= Beginning of Section =

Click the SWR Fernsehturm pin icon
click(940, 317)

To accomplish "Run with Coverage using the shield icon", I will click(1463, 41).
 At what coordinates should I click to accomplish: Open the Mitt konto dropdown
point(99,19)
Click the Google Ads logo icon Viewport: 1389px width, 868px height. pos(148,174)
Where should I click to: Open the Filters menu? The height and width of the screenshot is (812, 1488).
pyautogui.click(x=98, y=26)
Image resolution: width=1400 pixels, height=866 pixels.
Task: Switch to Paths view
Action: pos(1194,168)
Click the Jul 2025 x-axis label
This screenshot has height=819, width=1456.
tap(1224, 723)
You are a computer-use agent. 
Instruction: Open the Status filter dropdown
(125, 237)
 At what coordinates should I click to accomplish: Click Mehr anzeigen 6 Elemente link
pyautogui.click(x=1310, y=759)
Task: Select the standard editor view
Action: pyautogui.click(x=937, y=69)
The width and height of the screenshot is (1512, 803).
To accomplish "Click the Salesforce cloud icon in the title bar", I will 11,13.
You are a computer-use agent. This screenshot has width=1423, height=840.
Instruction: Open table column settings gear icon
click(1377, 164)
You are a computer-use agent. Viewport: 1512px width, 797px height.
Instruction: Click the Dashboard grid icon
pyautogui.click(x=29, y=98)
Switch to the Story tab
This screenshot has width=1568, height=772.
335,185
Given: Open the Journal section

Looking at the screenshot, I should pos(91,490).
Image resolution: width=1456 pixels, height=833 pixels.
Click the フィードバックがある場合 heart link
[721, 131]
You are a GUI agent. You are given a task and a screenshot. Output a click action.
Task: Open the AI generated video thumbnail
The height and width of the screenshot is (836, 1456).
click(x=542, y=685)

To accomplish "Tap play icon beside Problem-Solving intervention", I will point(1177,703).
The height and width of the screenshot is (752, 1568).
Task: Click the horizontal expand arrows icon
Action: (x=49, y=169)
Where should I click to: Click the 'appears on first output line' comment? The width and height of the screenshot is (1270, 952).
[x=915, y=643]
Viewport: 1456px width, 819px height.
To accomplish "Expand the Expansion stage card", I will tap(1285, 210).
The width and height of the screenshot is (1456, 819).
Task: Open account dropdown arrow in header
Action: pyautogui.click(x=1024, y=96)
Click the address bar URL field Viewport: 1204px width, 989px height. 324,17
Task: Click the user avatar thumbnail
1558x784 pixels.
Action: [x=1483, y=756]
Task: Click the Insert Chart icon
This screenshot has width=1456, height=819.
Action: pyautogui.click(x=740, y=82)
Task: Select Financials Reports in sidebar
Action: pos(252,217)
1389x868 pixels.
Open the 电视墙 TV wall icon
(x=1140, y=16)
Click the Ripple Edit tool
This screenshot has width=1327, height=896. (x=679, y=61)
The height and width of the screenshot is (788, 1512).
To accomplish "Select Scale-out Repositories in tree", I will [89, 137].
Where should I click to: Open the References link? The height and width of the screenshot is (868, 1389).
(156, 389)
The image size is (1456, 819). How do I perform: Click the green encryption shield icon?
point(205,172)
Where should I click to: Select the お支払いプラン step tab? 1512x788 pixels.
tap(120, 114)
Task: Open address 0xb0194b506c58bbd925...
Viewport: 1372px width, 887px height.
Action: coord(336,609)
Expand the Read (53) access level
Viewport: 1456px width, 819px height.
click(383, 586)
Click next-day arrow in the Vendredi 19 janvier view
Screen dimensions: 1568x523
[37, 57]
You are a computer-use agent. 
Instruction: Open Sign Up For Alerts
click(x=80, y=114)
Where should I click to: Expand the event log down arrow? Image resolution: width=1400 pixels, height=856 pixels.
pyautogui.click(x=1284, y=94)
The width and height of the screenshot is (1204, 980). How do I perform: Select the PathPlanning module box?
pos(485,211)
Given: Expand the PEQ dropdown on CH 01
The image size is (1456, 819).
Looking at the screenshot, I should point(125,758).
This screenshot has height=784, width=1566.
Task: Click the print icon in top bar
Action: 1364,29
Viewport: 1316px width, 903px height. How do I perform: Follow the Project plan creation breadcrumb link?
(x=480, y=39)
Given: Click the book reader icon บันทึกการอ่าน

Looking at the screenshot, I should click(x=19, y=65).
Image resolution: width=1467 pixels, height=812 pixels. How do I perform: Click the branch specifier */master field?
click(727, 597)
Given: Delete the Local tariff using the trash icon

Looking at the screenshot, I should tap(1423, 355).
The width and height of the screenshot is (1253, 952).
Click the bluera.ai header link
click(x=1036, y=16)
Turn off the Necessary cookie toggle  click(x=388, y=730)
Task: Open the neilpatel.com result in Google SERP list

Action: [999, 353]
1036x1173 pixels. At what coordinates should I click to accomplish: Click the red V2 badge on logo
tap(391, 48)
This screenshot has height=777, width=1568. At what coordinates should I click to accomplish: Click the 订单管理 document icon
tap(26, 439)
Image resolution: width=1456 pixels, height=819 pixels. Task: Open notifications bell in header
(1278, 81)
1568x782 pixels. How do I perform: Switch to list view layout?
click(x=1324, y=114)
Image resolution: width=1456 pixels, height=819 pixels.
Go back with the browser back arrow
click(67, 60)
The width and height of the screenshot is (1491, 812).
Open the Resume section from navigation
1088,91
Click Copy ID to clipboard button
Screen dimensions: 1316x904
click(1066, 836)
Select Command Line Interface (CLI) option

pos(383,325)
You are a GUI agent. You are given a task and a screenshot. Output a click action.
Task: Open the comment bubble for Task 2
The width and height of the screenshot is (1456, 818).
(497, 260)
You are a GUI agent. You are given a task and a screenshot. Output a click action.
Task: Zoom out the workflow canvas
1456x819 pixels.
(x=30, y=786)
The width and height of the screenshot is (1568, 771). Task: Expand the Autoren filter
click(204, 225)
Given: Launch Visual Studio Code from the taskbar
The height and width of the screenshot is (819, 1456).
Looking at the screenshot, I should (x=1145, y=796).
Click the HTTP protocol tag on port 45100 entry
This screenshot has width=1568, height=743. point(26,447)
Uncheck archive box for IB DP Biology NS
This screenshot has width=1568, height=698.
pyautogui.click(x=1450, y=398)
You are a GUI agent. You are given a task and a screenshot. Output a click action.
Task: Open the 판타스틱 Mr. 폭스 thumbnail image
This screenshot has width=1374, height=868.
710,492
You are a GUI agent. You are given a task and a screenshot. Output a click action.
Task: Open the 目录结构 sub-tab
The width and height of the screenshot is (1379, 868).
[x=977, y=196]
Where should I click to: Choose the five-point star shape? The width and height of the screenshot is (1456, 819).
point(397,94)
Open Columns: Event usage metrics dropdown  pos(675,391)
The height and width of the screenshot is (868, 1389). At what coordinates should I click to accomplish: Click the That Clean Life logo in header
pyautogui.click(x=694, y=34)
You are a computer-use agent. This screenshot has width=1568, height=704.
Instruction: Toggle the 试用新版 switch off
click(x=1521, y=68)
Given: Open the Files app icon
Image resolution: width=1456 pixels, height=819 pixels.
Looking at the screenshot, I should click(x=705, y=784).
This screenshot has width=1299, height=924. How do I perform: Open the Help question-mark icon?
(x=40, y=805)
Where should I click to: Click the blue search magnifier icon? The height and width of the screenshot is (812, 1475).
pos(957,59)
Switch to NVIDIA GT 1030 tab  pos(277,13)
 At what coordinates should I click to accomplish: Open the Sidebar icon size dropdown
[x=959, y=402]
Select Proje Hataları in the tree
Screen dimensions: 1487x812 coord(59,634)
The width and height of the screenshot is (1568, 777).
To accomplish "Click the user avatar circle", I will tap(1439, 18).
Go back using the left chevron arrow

= End of Section =

• **Task to complete**: Please show, exactly as written, every line above that contains the word "thumbnail".

• **Result below**:
Task: Open the AI generated video thumbnail
Task: Click the user avatar thumbnail
Task: Open the 판타스틱 Mr. 폭스 thumbnail image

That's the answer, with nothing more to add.